═══ Records for this task ═══
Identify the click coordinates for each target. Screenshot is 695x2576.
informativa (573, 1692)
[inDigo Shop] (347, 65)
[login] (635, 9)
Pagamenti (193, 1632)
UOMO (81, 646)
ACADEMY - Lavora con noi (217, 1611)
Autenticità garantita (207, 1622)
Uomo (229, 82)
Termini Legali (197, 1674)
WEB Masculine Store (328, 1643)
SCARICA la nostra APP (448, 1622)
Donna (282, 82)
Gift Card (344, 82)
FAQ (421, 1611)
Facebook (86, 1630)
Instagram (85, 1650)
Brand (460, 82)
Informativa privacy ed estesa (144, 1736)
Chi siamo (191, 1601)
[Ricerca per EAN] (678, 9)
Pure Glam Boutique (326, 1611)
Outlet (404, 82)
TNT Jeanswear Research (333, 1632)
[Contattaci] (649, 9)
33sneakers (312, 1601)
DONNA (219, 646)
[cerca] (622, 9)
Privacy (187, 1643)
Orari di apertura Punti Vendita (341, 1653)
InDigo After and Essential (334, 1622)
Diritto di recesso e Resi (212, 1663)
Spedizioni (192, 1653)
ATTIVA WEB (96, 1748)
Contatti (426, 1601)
═══
═══ Records for this task ═══
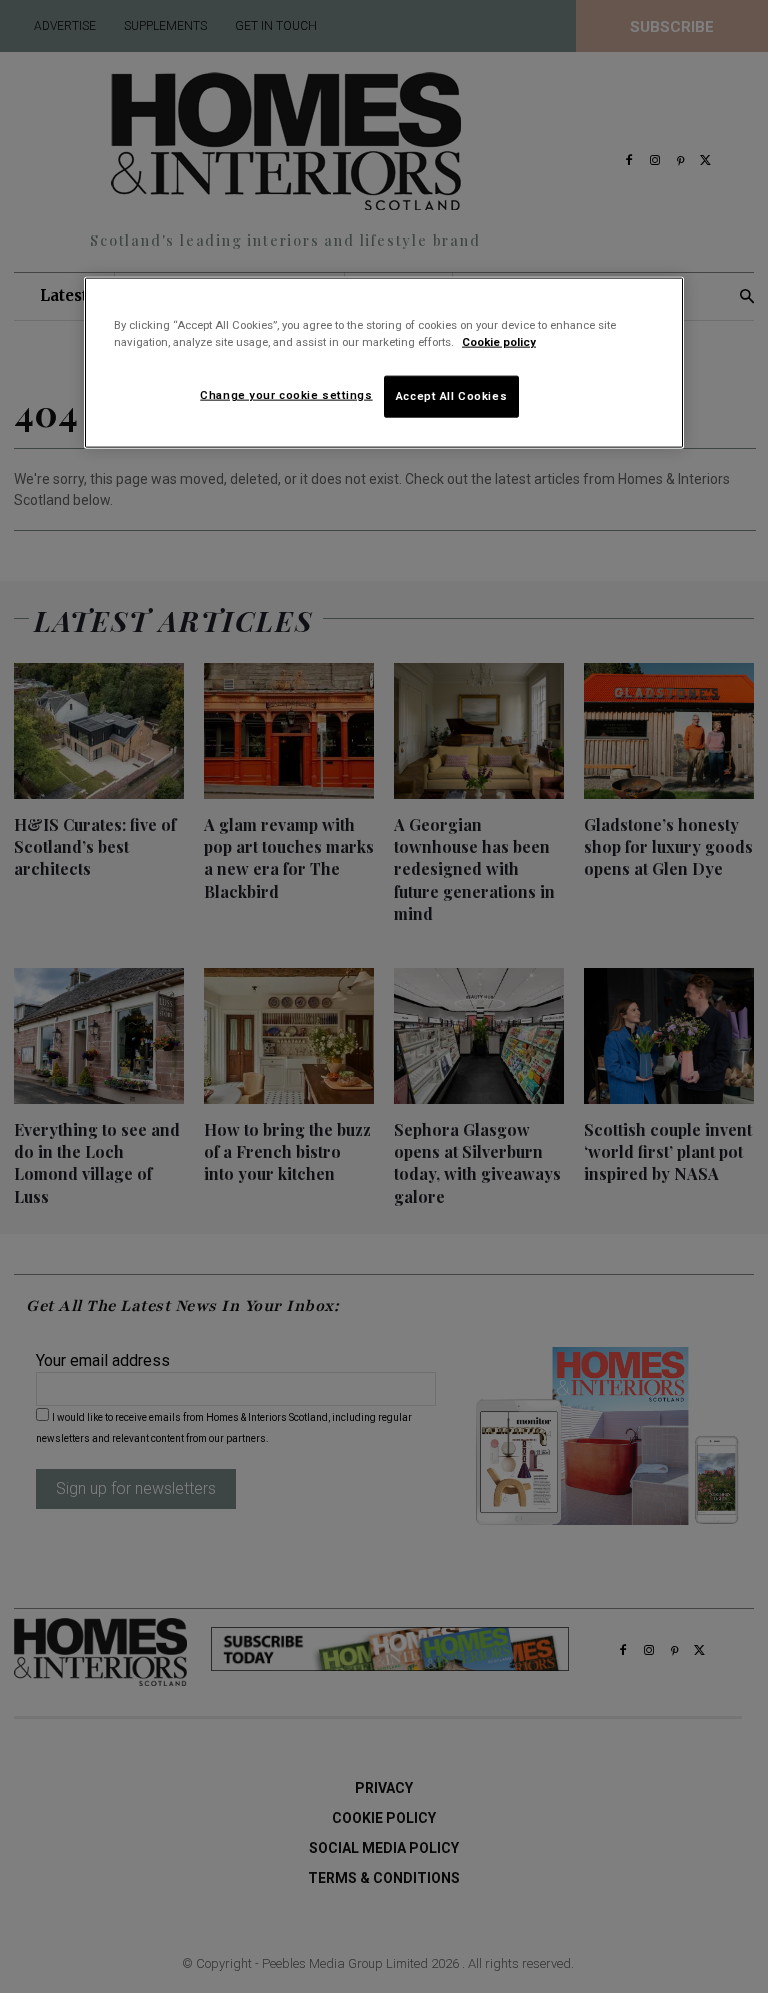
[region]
═══
═══ Records for this task ═══
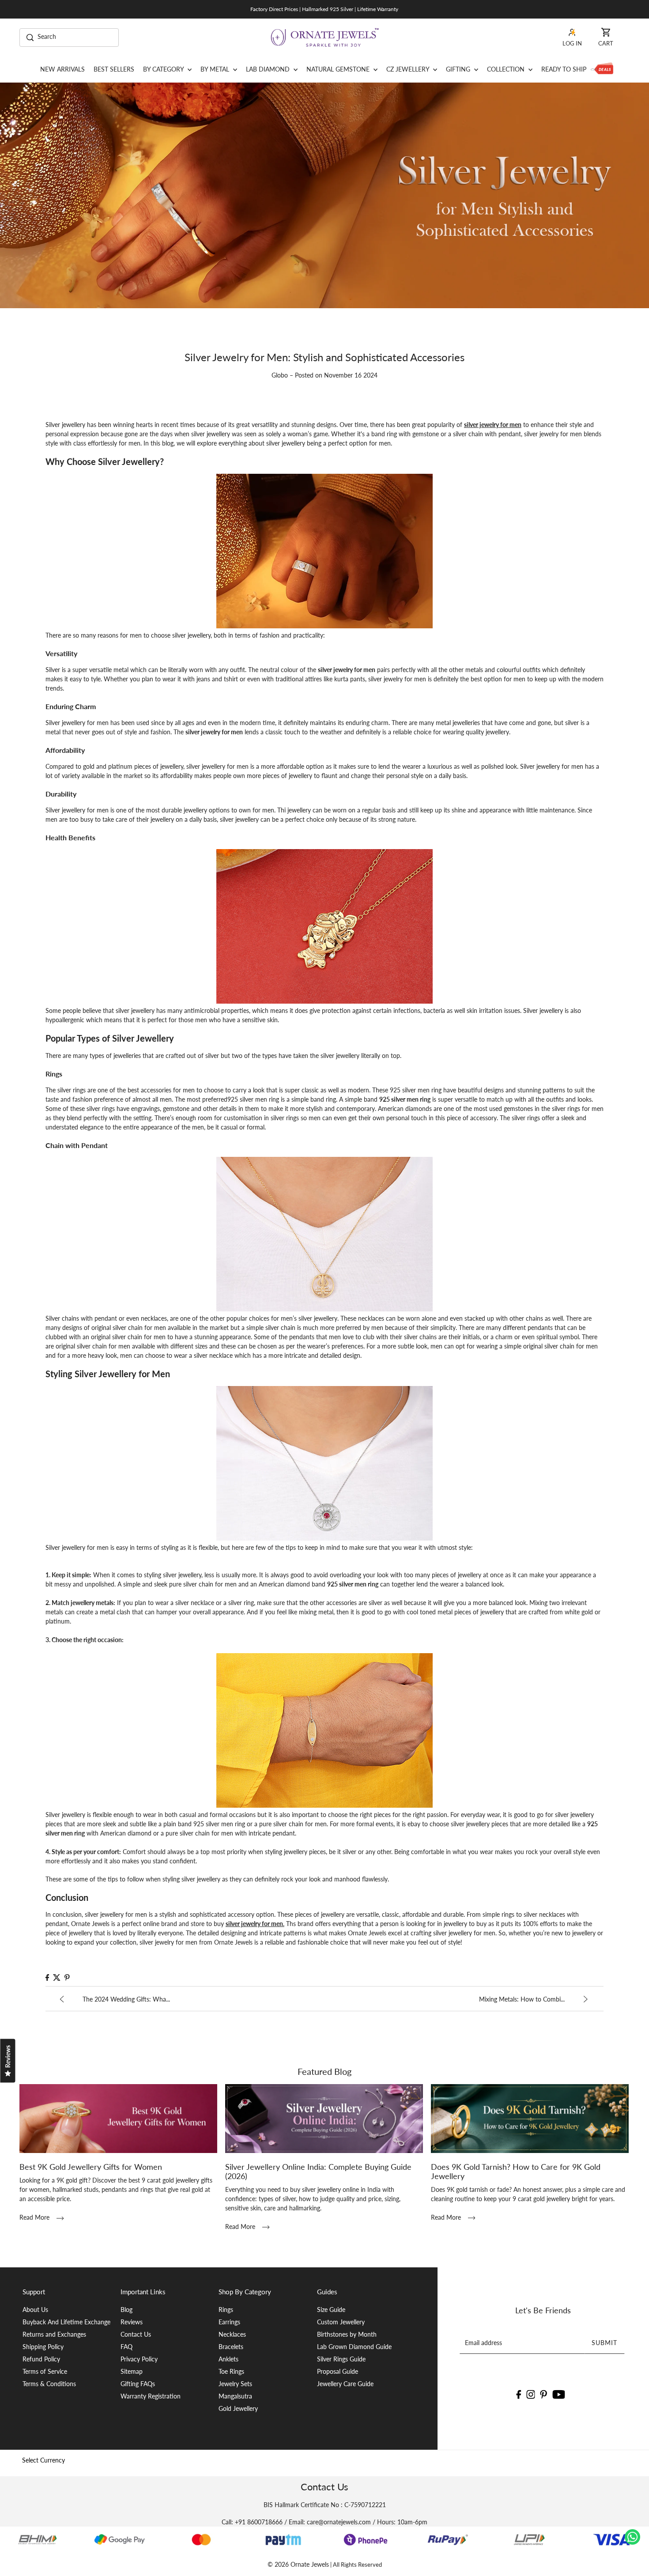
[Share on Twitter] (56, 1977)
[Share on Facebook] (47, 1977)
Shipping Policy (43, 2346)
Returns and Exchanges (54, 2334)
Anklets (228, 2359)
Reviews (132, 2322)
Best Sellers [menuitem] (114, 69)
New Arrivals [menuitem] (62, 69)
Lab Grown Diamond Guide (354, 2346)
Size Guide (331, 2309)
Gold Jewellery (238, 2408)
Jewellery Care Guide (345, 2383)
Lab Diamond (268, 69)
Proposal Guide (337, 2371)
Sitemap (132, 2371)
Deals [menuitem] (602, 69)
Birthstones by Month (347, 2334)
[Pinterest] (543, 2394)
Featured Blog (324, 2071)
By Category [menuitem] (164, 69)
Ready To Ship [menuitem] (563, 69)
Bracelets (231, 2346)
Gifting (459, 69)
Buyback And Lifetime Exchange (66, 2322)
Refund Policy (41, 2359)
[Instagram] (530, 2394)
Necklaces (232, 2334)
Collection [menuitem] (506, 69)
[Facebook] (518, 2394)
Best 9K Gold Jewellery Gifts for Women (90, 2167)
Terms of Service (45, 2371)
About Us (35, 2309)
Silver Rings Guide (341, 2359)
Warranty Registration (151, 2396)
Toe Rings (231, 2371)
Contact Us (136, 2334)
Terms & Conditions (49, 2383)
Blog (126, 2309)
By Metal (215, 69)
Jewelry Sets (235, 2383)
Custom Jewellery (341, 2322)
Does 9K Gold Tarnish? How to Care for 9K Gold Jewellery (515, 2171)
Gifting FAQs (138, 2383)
═══
◆ **Problem details**
Starting at the line that contains "[login] (635, 9)" and stopping after the line that contains "Contatti (426, 1601)", write out every line exactly as it appears above, and no other line.

◆ **Expected output**
[login] (635, 9)
Pagamenti (193, 1632)
UOMO (81, 646)
ACADEMY - Lavora con noi (217, 1611)
Autenticità garantita (207, 1622)
Uomo (229, 82)
Termini Legali (197, 1674)
WEB Masculine Store (328, 1643)
SCARICA la nostra APP (448, 1622)
Donna (282, 82)
Gift Card (344, 82)
FAQ (421, 1611)
Facebook (86, 1630)
Instagram (85, 1650)
Brand (460, 82)
Informativa privacy ed estesa (144, 1736)
Chi siamo (191, 1601)
[Ricerca per EAN] (678, 9)
Pure Glam Boutique (326, 1611)
Outlet (404, 82)
TNT Jeanswear Research (333, 1632)
[Contattaci] (649, 9)
33sneakers (312, 1601)
DONNA (219, 646)
[cerca] (622, 9)
Privacy (187, 1643)
Orari di apertura Punti Vendita (341, 1653)
InDigo After and Essential (334, 1622)
Diritto di recesso e Resi (212, 1663)
Spedizioni (192, 1653)
ATTIVA WEB (96, 1748)
Contatti (426, 1601)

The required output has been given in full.